• _Text_:
Jitsi is an open source video conferencing system. You can deploy it on your own servers, and there is also a free option, Jitsi Meet.

During my workshops, I typically switch between three different windows:

a web browser showing my slides,
a terminal where I run demos,
another web brwoser to show the result of these demos.

I thought that I could come up with something with Jitsi, where I would share these three windows + my webcam as 4 separate streams, allowing the viewers to pick what they wanted to see, and how they wanted to see it, at any given time.

Unfortunately, that didn’t turn out to be practical. Jitsi is fantastic if you want something that works “right here right now”, without having to install a program: it works in modern web browsers, using the WebRTC framework. However, sharing multiple windows turned out to be very CPU-intensive, and the quality wasn’t there. It was also inconvenient for the viewers. Overall, Jitsi is great for what it does (video calls) but not for my use-case.

I still plan on using it to provide live interaction with the students to promote a “classroom” kind of atmosphere.

Zoom

At this point, if you’re reading this article but haven’t heard about Zoom yet, I don’t know under which kind of rock you’ve been living :)

What you may or may not know is that Zoom has two products: Zoom Meetings and Zoom Webinars. Meetings are video calls (the one that you probably love or hate), Webinars look more like streaming: you’re the only one to present (optionally with co-hosts), there is a tiny bit extra latency (but barely), and the quality seems to be a bit more robust for the audience.

• _Job 1_:
List every video conferencing product or service that the article on Jitsi and Zoom mentions by name.
• _Job 2_:
Reproduce verbatim the stretch of the article on Jitsi and Zoom from "During my workshops, I" through "any given time.".

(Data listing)

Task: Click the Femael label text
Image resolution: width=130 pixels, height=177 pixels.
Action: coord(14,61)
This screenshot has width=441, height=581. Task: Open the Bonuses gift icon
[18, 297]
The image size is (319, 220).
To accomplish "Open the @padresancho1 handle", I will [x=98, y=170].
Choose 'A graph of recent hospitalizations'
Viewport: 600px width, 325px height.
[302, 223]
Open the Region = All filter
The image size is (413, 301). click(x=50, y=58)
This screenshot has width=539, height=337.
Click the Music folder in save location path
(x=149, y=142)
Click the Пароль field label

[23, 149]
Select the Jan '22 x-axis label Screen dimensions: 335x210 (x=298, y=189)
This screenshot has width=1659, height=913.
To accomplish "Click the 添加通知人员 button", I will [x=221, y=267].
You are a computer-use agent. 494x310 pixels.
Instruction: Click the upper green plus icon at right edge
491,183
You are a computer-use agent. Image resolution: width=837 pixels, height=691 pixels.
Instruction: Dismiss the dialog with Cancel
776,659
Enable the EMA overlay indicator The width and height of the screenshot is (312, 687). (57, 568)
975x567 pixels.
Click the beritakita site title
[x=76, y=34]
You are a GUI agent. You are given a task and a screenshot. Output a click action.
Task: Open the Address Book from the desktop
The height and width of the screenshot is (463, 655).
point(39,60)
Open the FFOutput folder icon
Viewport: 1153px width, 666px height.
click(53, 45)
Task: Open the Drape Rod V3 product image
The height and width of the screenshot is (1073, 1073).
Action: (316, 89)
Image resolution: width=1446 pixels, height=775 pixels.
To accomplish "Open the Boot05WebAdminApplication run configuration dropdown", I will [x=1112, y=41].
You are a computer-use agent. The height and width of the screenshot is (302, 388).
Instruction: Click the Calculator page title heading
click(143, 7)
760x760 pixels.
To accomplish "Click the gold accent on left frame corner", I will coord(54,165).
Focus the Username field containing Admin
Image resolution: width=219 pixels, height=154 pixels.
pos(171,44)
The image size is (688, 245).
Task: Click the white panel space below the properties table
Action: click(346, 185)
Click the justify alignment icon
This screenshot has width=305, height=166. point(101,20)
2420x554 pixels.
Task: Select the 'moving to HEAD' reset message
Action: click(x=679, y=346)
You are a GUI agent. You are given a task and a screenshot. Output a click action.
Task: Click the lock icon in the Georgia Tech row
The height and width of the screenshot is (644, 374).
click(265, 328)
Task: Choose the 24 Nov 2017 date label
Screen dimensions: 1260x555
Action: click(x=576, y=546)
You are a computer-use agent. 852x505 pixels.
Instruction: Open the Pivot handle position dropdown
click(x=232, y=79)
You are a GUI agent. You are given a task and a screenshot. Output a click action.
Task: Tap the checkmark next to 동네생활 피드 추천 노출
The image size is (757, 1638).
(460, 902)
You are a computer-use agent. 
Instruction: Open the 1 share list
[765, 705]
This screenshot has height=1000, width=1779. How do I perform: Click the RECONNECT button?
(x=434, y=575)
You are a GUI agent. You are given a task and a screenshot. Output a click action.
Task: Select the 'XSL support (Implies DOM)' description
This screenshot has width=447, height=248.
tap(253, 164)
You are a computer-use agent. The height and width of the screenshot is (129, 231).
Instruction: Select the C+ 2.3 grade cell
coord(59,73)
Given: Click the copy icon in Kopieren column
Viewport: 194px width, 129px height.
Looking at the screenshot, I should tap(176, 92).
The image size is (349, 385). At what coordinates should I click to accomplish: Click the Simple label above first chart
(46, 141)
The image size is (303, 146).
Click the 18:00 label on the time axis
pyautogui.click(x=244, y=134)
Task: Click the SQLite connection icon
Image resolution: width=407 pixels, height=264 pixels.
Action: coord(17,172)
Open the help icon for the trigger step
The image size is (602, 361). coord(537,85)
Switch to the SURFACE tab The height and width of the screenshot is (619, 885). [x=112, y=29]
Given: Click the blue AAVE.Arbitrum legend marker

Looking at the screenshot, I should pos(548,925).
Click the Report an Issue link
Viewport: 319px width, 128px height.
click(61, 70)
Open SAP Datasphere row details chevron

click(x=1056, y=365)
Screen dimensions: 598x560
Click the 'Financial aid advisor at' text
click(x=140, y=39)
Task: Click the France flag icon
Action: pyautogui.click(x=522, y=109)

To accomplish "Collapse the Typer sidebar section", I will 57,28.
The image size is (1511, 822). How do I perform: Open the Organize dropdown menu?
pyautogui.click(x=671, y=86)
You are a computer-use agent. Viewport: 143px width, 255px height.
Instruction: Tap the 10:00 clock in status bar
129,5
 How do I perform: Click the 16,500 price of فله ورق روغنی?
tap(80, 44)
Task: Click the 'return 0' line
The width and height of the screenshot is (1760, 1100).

• _Worked solution 1_:
Jitsi, Jitsi Meet, Zoom, Zoom Meetings, Zoom Webinars

• _Worked solution 2_:
During my workshops, I typically switch between three different windows:

a web browser showing my slides,
a terminal where I run demos,
another web brwoser to show the result of these demos.

I thought that I could come up with something with Jitsi, where I would share these three windows + my webcam as 4 separate streams, allowing the viewers to pick what they wanted to see, and how they wanted to see it, at any given time.